| TASK STATEMENT |
Once you find the line with "Viewport: 681px width, 350px" in the listing below, please repeat it and every later line exactly, through the last one, without pictures.

| TASK INPUTS |
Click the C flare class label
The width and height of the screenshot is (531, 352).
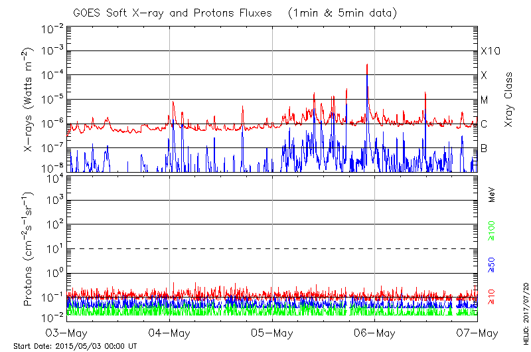click(484, 124)
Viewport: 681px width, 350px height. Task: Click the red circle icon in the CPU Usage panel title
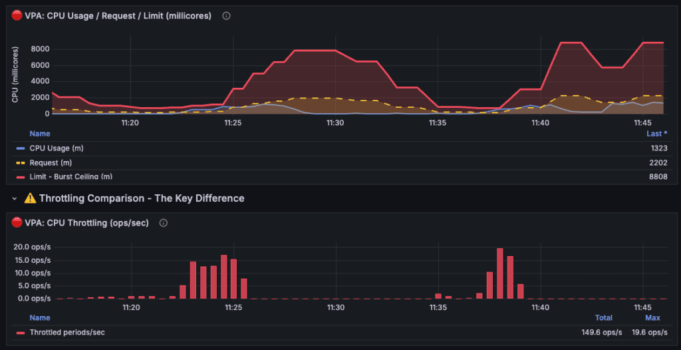(17, 16)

| REPLY |
Viewport: 681px width, 350px height. Task: Click the red circle icon in the CPU Usage panel title
(17, 16)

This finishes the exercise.